Women usually weigh less than men, but have more body fat. They also have smaller organs. These differences may affect how a woman's body reacts to medication, the SWHR says.
Certain high blood pressure medications and antibiotics are more effective in women. A woman's menstrual cycle can affect the way some antidepressants work. Anesthesia isn't as effective in women. They wake up more quickly and are much more likely to say they were awake during surgery.
Women also take more medications that do men. This puts them at higher risk for drug interactions, the SWHR says.
Women's health needs change more during life.
Women face a host of health concerns depending on whether they are in puberty, the reproductive years, or menopause. "Our bodies change more significantly during our life span," Dr. Klein says. "Where we are in our life span should affect the way we look at our health."
At different stages of women's lives, they may grapple with contraception, sexually transmitted diseases, reproductive issues, depression, heart disease, cervical cancer, breast cancer, incontinence, and osteoporosis. And because women live longer than men, women are more likely to live with chronic diseases and meet the challenges of aging alone.
Women put their own health on the back burner.
Many women take care of children, husbands, aging parents, and sometimes even pets before they tend to their own health. But experts say ignoring personal needs is dangerous.
"We can't be stressed out meeting everyone else's needs and expect to stay healthy," says Dr. Chamberlain. "Going to the doctor regularly isn't enough. It's vital that we put ourselves first sometimes and take care of our health."
Knowing the role gender plays in health can empower women to live healthier lives. Experts say women need to educate themselves, be proactive about their health, and take their health concerns to their doctors.

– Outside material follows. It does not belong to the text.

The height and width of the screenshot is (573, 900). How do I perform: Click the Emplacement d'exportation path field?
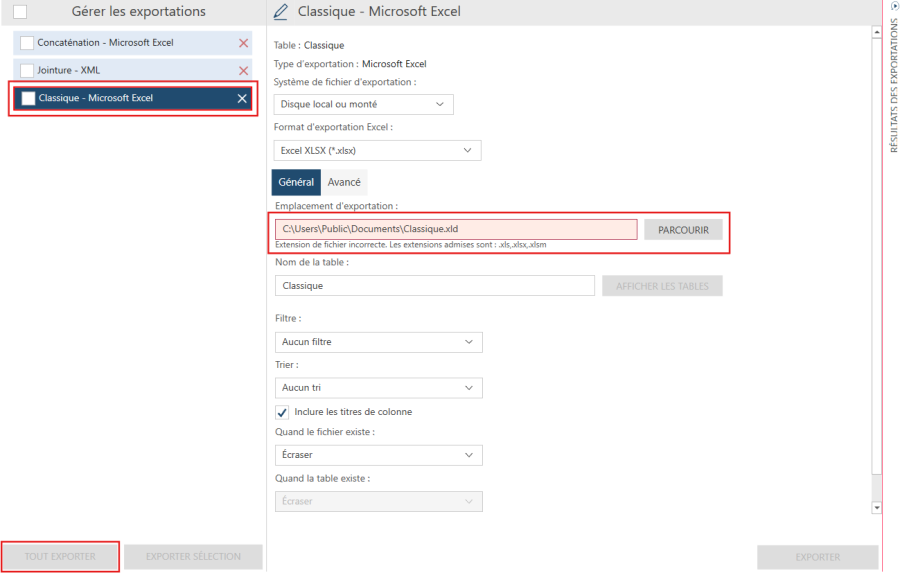point(456,229)
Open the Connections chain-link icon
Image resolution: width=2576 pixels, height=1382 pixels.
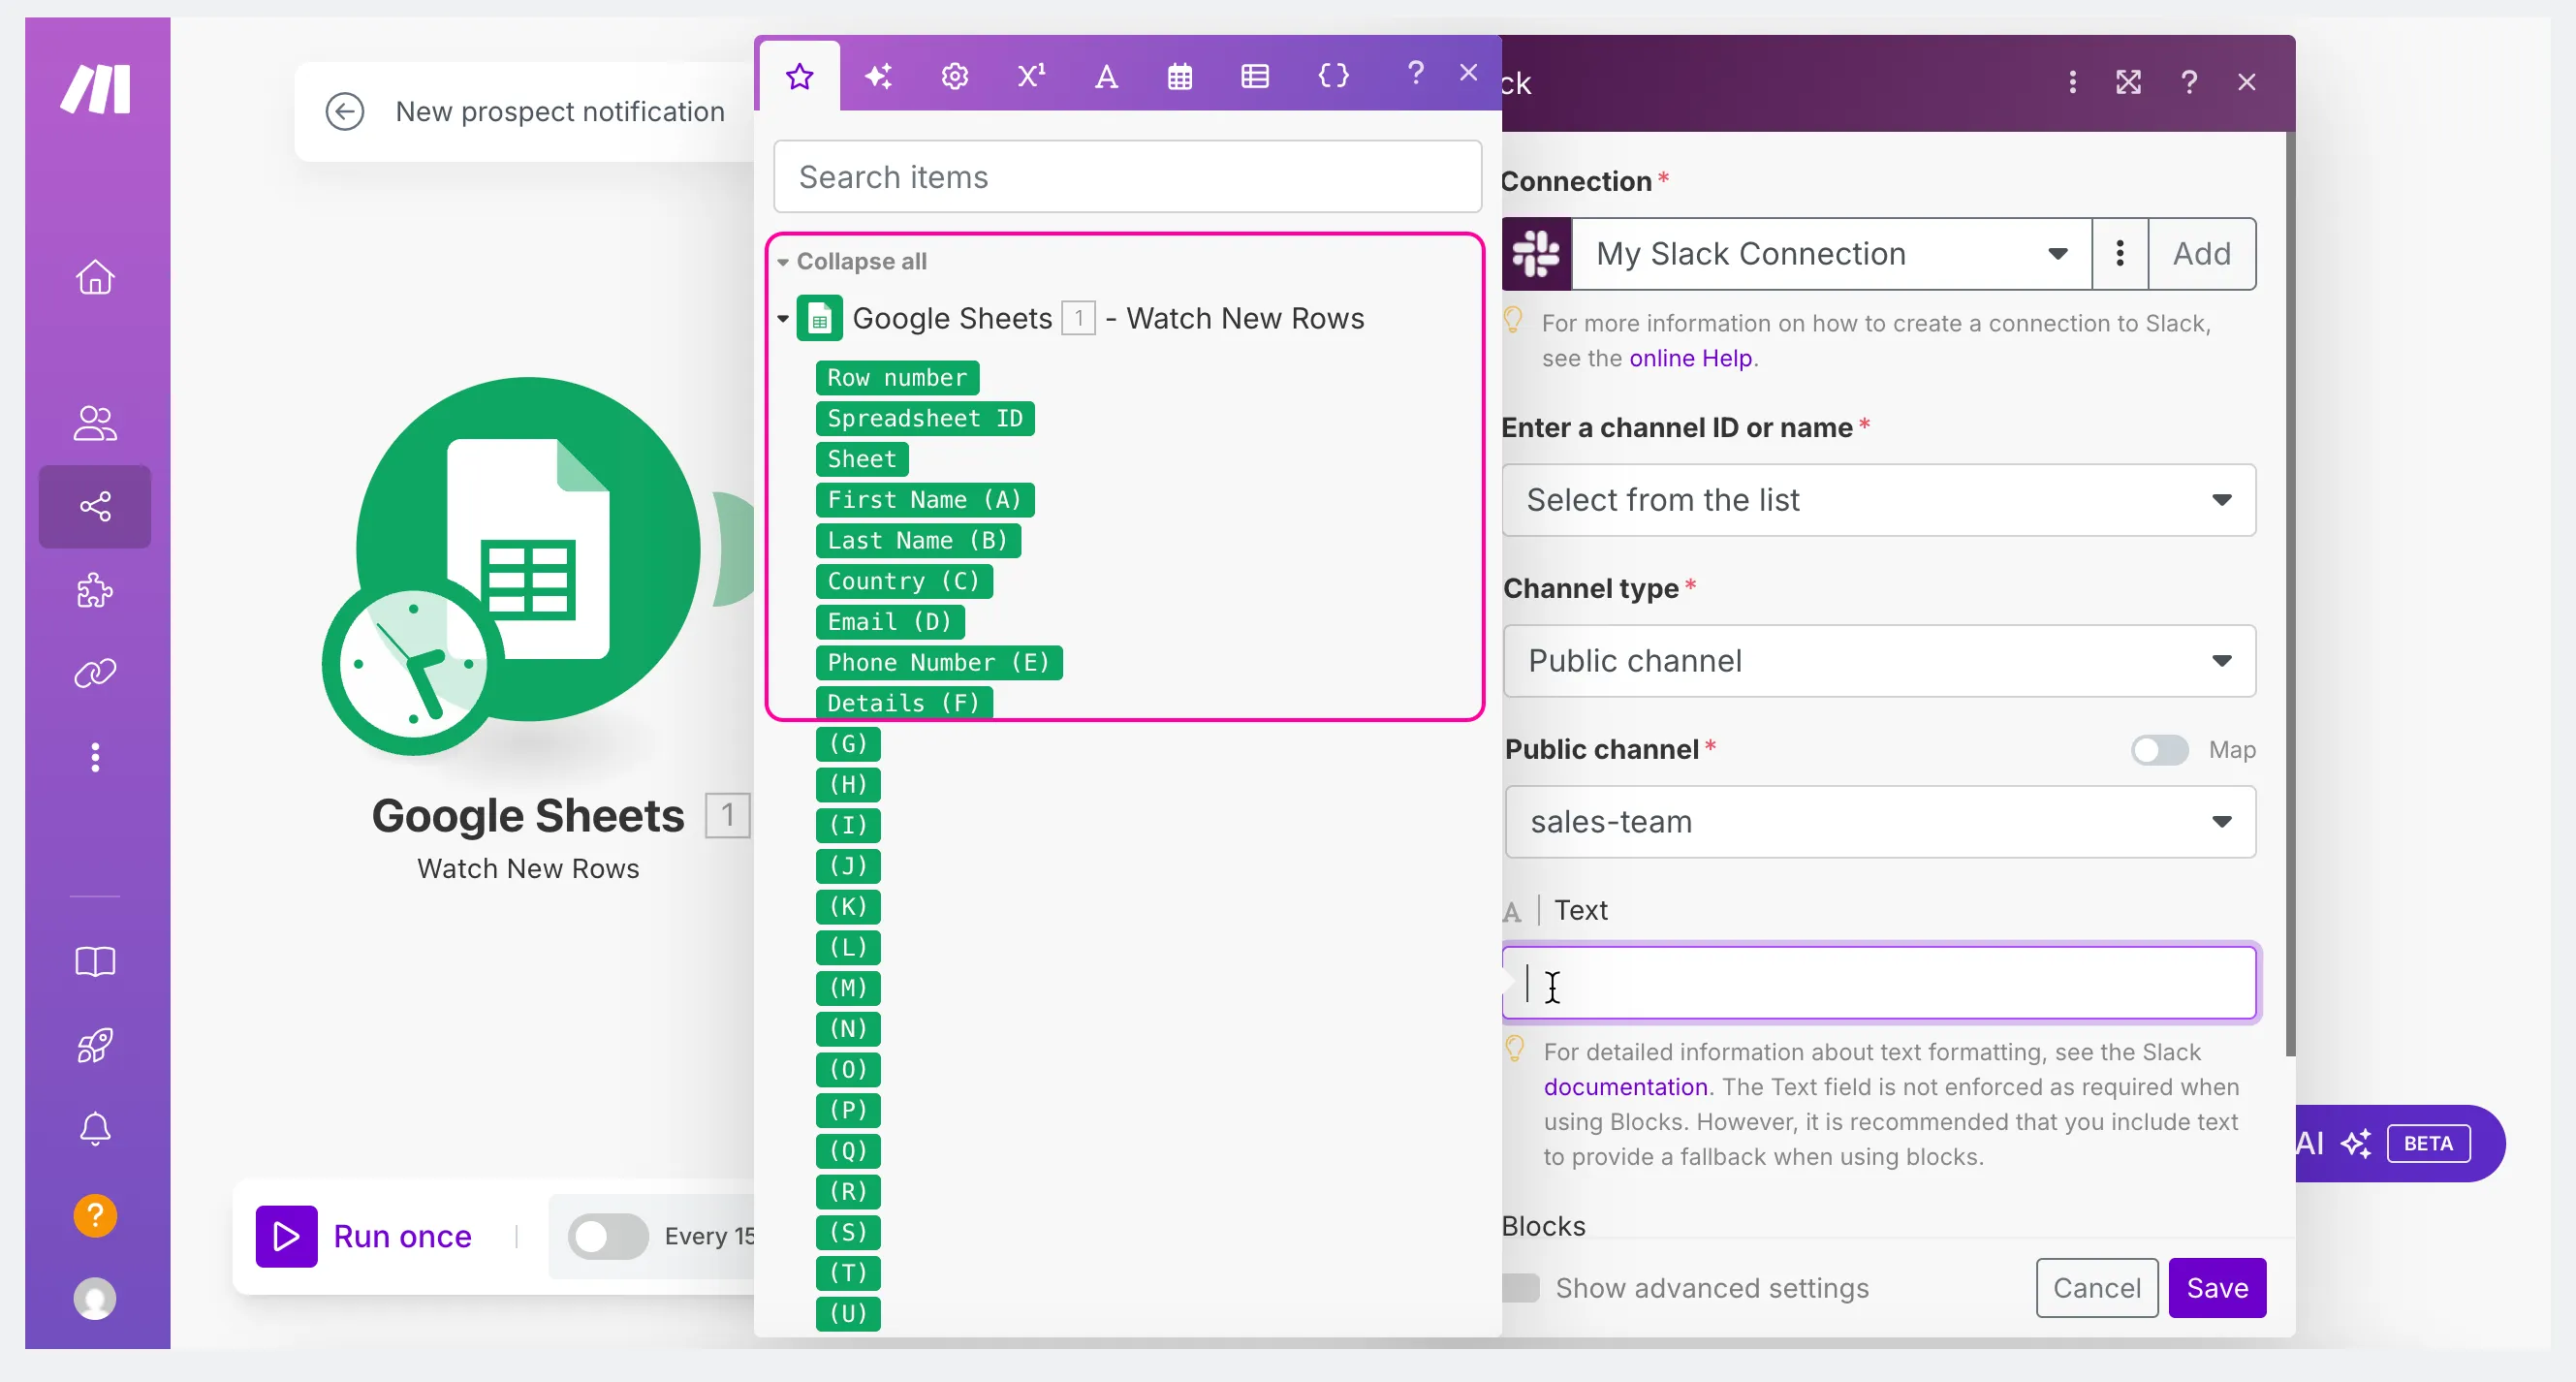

"We can add life to our years by eating right, moving our bodies, and not smoking or quitting smoking," says Dr. Marts. "The key to combating chronic diseases is chronic prevention."
Other health differences
According to the SWHR, these health problems are more likely in women:
- Asthma. Women also are more likely to be hospitalized and more likely to die from asthma.
- Obesity. Hormonal changes may play a role.
- Eating disorders.
- Macular degeneration. The risk increases if a woman smokes.
- Osteoporosis. Women make up 80 percent of the people with this bone-weakening disease.
- Sexually transmitted diseases. Symptoms often are not obvious, so many women may not know they have an STD.
- Insomnia. Hormones, pregnancy, and menopause all have an effect on sleep.
- Autoimmune diseases. These include lupus and multiple sclerosis.